WORK ORDER -
With the pictures omitted, set down exactly the lines from the one that contains "Blushing Couture By Shafali (155, 2532)" through the last line of the data.

== THE DATA ==

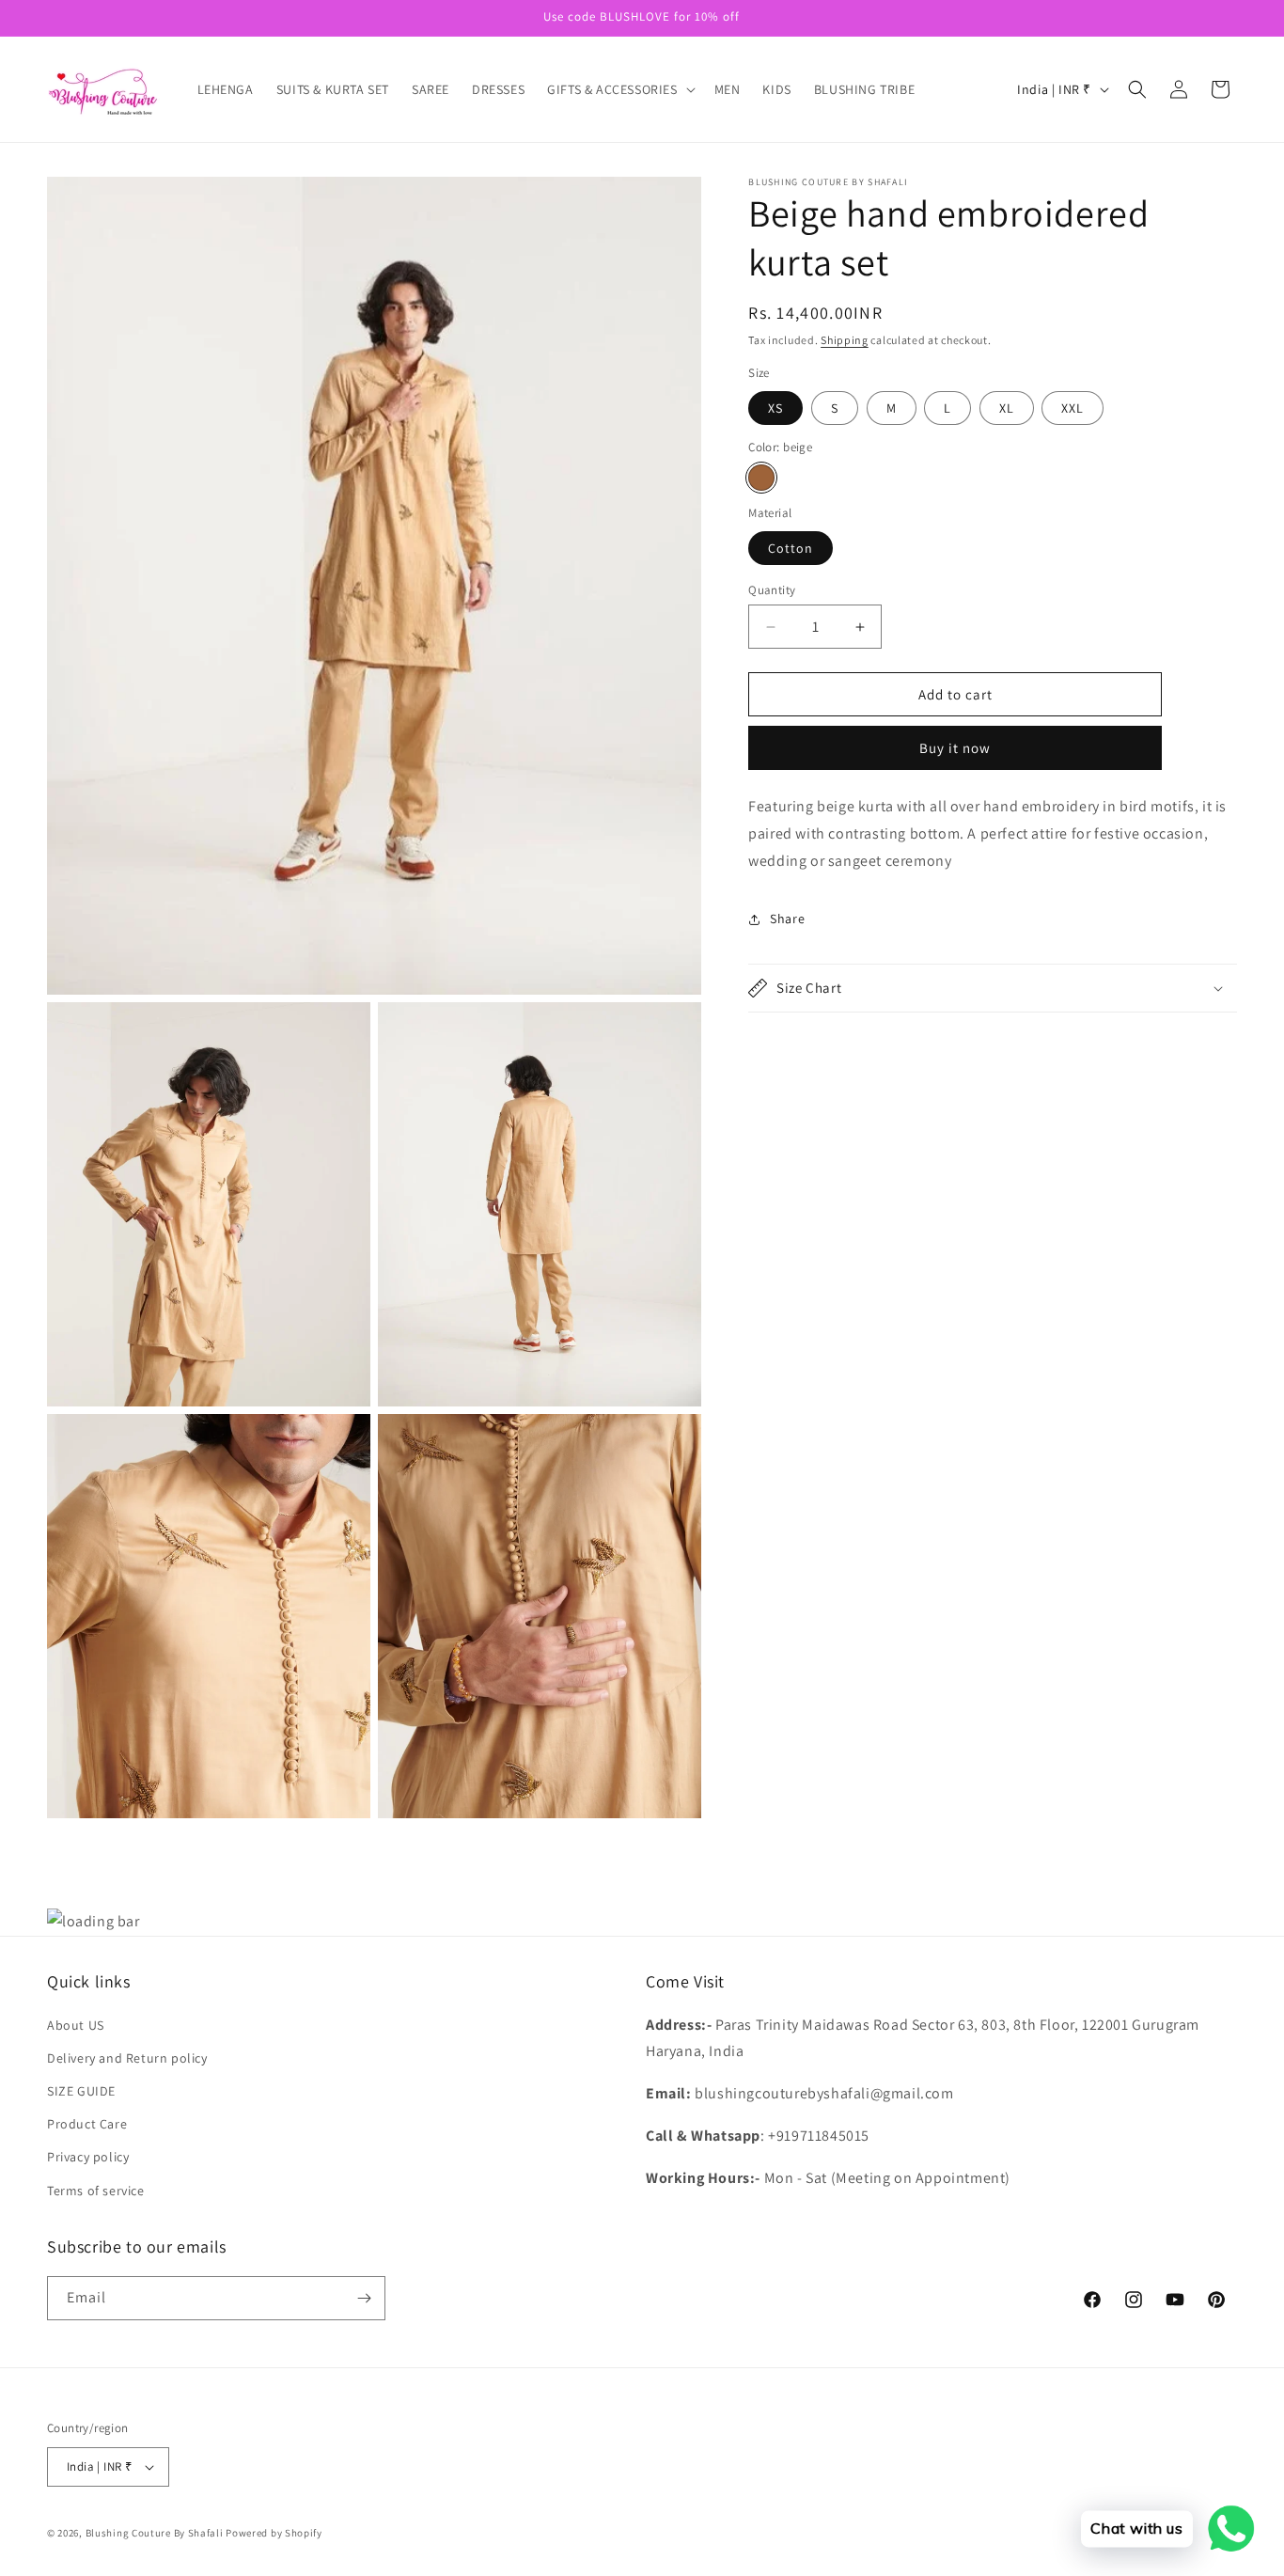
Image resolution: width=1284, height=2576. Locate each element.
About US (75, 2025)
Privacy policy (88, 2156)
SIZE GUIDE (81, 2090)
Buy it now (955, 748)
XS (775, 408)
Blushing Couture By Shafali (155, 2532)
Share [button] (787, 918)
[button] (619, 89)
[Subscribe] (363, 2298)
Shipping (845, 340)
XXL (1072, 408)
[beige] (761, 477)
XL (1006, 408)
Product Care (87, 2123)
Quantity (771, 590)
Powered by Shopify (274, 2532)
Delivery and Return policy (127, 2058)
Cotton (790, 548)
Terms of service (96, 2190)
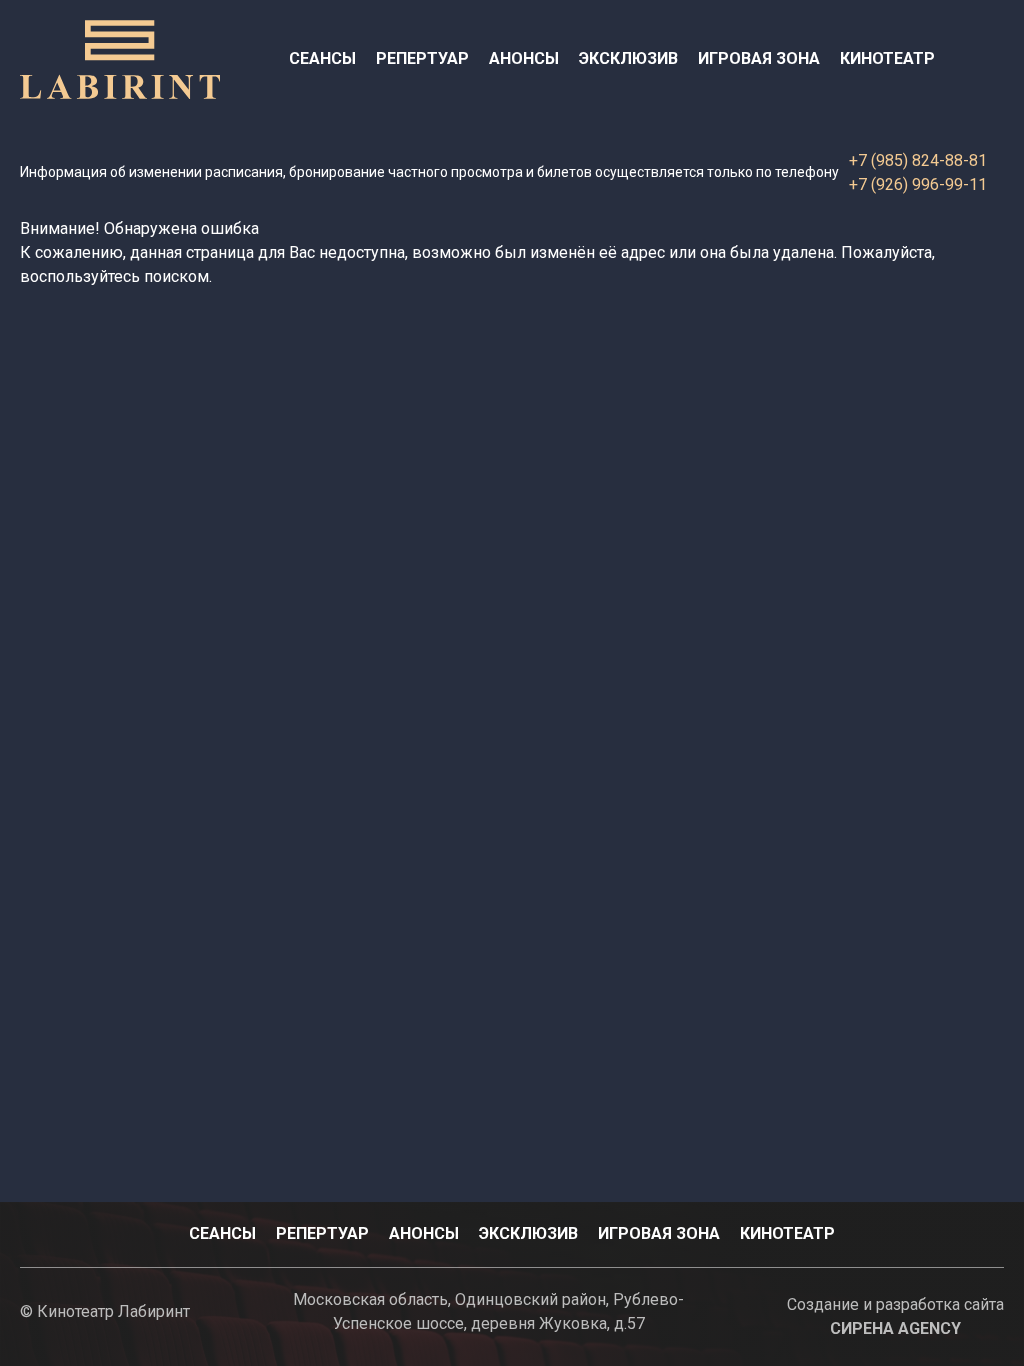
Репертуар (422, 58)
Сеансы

===

RESULT FOR THIS TASK -
Blushing Couture By Shafali (155, 2532)
Share [button] (787, 918)
[button] (619, 89)
[Subscribe] (363, 2298)
Shipping (845, 340)
XXL (1072, 408)
[beige] (761, 477)
XL (1006, 408)
Product Care (87, 2123)
Quantity (771, 590)
Powered by Shopify (274, 2532)
Delivery and Return policy (127, 2058)
Cotton (790, 548)
Terms of service (96, 2190)
Репертуар (422, 58)
Сеансы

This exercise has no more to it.